● Stored data:

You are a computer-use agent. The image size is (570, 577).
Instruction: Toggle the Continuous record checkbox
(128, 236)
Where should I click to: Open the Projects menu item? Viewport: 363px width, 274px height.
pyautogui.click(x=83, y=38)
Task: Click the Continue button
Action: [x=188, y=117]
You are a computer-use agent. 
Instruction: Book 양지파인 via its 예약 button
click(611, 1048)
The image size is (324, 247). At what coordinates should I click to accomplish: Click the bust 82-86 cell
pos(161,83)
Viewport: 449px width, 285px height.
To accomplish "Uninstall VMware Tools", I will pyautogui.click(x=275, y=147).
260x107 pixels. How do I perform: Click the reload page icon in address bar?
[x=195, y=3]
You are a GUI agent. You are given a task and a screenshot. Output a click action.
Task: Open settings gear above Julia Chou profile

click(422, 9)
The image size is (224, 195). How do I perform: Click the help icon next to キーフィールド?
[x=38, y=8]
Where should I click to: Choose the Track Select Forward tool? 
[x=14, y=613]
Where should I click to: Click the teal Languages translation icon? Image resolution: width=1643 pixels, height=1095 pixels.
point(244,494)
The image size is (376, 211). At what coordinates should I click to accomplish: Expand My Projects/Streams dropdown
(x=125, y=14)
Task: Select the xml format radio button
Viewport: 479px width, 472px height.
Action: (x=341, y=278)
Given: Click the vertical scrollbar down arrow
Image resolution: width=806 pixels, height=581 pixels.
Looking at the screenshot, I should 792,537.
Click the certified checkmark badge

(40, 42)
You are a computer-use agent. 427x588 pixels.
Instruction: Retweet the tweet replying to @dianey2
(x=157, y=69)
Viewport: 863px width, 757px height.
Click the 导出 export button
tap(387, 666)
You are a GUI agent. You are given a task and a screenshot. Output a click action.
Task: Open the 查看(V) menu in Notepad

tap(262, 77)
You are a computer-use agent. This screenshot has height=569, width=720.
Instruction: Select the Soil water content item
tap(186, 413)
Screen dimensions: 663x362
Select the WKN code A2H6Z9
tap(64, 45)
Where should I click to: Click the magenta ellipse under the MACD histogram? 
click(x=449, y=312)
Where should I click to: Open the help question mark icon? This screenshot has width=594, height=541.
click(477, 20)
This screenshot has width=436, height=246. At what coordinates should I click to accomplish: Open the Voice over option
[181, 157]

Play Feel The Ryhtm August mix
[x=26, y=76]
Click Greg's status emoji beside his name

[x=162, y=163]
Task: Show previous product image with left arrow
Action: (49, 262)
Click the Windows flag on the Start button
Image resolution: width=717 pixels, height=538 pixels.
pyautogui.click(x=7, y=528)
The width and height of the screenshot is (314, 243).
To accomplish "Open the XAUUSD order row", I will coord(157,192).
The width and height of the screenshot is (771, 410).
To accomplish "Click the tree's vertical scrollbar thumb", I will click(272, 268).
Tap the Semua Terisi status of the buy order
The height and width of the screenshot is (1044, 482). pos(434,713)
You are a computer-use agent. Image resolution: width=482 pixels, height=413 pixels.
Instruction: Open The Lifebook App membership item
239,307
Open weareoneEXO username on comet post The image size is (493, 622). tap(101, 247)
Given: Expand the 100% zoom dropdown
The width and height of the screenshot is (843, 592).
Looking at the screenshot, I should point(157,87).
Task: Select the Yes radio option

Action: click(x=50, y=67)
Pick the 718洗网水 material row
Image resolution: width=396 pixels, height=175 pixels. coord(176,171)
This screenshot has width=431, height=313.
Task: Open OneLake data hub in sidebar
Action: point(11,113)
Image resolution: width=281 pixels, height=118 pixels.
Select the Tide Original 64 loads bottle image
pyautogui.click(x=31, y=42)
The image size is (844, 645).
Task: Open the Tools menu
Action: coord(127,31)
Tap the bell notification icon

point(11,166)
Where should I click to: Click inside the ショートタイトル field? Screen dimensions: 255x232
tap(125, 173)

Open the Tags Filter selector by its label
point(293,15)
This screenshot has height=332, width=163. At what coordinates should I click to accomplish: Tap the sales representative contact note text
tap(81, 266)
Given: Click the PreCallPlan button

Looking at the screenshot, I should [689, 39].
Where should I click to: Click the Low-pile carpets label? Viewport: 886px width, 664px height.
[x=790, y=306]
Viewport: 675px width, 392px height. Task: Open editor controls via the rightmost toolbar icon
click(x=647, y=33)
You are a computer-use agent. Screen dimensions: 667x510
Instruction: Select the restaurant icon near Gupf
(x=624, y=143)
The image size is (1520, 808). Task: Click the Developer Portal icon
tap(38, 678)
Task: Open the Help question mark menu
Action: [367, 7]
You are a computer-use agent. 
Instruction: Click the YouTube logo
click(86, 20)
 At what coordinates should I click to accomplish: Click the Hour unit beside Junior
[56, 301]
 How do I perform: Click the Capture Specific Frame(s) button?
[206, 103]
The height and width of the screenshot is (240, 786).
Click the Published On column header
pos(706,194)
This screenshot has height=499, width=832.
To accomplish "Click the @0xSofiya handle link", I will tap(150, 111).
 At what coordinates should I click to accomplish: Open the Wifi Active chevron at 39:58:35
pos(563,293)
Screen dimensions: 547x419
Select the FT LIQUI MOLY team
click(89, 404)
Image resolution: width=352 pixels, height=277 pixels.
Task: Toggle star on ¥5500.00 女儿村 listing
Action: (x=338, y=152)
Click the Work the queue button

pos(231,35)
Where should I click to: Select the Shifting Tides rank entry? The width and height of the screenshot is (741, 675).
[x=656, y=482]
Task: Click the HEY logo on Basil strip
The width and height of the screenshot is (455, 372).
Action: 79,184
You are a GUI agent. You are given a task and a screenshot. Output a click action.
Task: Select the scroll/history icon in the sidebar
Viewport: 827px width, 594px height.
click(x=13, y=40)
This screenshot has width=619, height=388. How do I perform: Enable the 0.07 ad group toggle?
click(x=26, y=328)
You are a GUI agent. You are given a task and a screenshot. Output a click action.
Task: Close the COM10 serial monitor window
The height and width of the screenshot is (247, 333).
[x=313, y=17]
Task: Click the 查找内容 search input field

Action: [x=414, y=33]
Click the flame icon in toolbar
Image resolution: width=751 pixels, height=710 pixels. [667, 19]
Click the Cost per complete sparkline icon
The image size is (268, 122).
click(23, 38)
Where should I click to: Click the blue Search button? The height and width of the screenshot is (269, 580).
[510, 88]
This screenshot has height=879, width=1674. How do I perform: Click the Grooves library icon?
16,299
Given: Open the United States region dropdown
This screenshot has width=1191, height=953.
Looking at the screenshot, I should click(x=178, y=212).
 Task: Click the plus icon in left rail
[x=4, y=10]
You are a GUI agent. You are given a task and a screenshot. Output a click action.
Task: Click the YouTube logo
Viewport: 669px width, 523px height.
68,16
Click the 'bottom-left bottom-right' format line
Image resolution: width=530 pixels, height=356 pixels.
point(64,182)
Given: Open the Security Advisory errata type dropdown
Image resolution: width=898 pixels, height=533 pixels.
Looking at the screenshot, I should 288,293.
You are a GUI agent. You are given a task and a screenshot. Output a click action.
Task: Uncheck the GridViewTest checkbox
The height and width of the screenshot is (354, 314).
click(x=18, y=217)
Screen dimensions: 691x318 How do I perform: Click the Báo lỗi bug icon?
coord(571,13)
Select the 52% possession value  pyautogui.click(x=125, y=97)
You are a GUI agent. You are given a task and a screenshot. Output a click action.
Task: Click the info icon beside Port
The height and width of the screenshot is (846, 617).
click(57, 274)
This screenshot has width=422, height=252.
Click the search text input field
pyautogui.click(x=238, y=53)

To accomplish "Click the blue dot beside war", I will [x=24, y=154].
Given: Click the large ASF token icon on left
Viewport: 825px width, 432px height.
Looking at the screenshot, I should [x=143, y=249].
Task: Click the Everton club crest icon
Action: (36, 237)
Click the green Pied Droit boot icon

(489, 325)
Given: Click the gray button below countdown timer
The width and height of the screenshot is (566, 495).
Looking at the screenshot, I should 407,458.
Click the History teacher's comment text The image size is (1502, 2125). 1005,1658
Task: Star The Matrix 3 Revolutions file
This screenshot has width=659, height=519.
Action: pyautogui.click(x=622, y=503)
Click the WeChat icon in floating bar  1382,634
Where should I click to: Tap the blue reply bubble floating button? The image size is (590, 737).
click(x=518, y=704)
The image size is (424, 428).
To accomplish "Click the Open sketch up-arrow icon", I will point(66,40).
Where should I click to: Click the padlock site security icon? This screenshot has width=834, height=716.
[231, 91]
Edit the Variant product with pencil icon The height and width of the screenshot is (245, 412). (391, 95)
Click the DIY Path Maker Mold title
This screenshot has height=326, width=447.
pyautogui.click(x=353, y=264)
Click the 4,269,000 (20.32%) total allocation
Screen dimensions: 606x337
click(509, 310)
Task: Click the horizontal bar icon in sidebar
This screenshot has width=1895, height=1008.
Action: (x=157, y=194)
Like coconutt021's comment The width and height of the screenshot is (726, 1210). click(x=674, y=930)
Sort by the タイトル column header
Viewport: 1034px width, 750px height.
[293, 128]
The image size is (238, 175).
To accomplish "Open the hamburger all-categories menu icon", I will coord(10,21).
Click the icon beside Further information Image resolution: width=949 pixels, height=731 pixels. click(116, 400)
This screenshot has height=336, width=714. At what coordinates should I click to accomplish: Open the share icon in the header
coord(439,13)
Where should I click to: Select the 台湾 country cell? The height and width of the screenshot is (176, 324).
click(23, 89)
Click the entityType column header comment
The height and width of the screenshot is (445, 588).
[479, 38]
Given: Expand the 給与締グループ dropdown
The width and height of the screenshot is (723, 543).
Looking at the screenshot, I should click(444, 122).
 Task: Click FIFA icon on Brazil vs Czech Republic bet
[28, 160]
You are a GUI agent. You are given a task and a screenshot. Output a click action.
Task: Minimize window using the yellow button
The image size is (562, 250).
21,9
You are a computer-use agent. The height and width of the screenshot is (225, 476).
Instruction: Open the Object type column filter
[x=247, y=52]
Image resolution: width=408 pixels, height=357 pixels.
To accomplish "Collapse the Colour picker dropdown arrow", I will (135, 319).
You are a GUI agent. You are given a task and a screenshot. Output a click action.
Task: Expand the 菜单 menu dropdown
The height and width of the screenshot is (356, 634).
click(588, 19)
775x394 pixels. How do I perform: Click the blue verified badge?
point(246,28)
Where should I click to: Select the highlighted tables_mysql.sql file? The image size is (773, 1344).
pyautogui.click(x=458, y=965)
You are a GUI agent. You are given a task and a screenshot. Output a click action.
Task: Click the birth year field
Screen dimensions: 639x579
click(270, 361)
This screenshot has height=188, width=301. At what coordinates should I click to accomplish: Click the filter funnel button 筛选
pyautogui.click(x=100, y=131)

● Task: Every line above from the line with "Where should I click to: Select the 台湾" to the line with "Task: Expand the 菜单 menu dropdown", inclusive, must be returned exactly; no other line belongs in the reply.

● Your response:
Where should I click to: Select the 台湾 country cell? The height and width of the screenshot is (176, 324).
click(23, 89)
Click the entityType column header comment
The height and width of the screenshot is (445, 588).
[479, 38]
Given: Expand the 給与締グループ dropdown
The width and height of the screenshot is (723, 543).
Looking at the screenshot, I should click(444, 122).
 Task: Click FIFA icon on Brazil vs Czech Republic bet
[28, 160]
You are a GUI agent. You are given a task and a screenshot. Output a click action.
Task: Minimize window using the yellow button
The image size is (562, 250).
21,9
You are a computer-use agent. The height and width of the screenshot is (225, 476).
Instruction: Open the Object type column filter
[x=247, y=52]
Image resolution: width=408 pixels, height=357 pixels.
To accomplish "Collapse the Colour picker dropdown arrow", I will (135, 319).
You are a GUI agent. You are given a task and a screenshot. Output a click action.
Task: Expand the 菜单 menu dropdown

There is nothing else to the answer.